If during this process, any of your pool-slave hosts reboot and show missing management interface, and no network cards, please see our post over at: https://reddingitpro.wordpress.com/2012/04/07/xenserver-missing-network-cards-pool-member/

You can also view a video walk through of this process at: http://www.citrix.com/tv/#videos/4330

Adapted from CTX123477

XenServer: Hung VM

I’ve experieneced several instances where a VM appears to hang and is non-repsonsive, not only at the console level, but also to the XenServer Hypervisor and XenCenter. Attempts to force shutdown the server using xe vm-reboot or xe vm-shutdown fail with the error “Another operation involving the object is currently in progress class: VM”.

This has worked consistently to recover this VM.

1 – “xe vm-list” to get the uuid of the VM that is hung
2 – “list_domains” to list the domain uuid’s so you can determine the domain # of the VM above by matching the uuids from this output with the uuid for your VM from the previous command.
3 – “/opt/xensource/debug/destroy_domain -domid XX” where XX is the domain number from the previous command
4 – “xe vm-reboot uuid=XXXX –force” where XXXX is the uuid from the first vm-list command for your VM.

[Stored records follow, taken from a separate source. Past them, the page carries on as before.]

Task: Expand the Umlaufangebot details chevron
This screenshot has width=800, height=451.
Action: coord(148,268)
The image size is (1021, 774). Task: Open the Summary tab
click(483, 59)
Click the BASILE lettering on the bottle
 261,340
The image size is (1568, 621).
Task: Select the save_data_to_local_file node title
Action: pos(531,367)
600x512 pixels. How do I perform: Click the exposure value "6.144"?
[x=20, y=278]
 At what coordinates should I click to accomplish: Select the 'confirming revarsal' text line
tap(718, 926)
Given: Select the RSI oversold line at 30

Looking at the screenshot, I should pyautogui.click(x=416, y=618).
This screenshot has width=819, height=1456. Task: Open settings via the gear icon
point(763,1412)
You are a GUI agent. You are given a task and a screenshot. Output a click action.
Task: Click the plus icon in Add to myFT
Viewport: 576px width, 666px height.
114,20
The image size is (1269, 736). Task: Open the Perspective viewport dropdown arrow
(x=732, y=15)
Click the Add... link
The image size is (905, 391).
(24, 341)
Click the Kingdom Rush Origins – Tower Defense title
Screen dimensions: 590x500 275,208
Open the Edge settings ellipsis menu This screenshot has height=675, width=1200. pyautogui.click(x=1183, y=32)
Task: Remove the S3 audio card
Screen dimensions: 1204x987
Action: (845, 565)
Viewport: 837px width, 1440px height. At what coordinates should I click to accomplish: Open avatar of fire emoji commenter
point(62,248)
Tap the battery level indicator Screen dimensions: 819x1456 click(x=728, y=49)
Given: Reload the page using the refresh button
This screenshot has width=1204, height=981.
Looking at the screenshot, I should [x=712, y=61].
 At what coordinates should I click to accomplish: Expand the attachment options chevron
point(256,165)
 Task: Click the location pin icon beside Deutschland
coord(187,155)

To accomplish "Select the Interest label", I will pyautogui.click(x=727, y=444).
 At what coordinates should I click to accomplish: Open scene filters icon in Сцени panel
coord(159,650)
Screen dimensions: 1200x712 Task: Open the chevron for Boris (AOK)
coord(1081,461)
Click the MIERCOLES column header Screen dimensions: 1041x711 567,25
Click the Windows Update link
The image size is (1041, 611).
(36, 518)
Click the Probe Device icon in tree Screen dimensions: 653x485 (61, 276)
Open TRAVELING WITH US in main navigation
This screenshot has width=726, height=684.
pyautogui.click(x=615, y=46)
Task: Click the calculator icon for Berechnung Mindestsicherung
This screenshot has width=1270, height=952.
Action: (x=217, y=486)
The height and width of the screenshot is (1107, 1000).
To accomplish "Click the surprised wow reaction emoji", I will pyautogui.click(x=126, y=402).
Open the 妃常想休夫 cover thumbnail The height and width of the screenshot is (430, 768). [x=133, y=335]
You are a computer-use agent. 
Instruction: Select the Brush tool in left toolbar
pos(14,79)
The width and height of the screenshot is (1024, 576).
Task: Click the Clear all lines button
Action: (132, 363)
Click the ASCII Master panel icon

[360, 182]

XenServer 6.0 – Import/Export OVF

We had received several OVF from a vendor who exported their VM’s from VMWare and we needed to import them into our XenServer 6.0 environment. After learning that this functionality is now built into Citrix XenServer and no longer needing XenConverter we were excited. However our initial test to import failed. After re-reading the documentation and searching several forums, nothing appeared to resolve the problem – the import would start and several seconds later it would fail.

So we imported the images into our VMWare environment to ensure the OVF’s were good, and even exported them again just to make sure the OVF files themselves were not the issue.

We then tried to export a XenServer VM via OVF and it failed as well. However we could import and export VXA files without issues. Okay, so we have it narrowed down. A bit more research brought us to this Citrix Blog about TransferVM

http://blogs.citrix.com/2010/12/09/diagnosing-xenserver-appliance-wizard-failures/

We attempted this but it said that the package as already installed.

We then contact Citrix who said to try: Nagivating to /opt/xensource/packages/files/transfer-vm and then running the uninstall-transfer-vm.sh

However that didn’t work, it prompted for a UUID but it didn’t document anything about the UUID

We brought this back to our test environment and it worked fine, we uninstalled and then installed and our OVF imports work properly. The difference between the test environment and production is that production is in a pool, whereas the test is standalone.

I have tried to find documentation on which UUID it is looking for but at this point I’ve tried it with the pool, host, and sr UUIDs to no avail. I might have to resort to cycling hosts out of the pool into standalone mode and reinstalling the transfer-vm component and then rejoining the pool.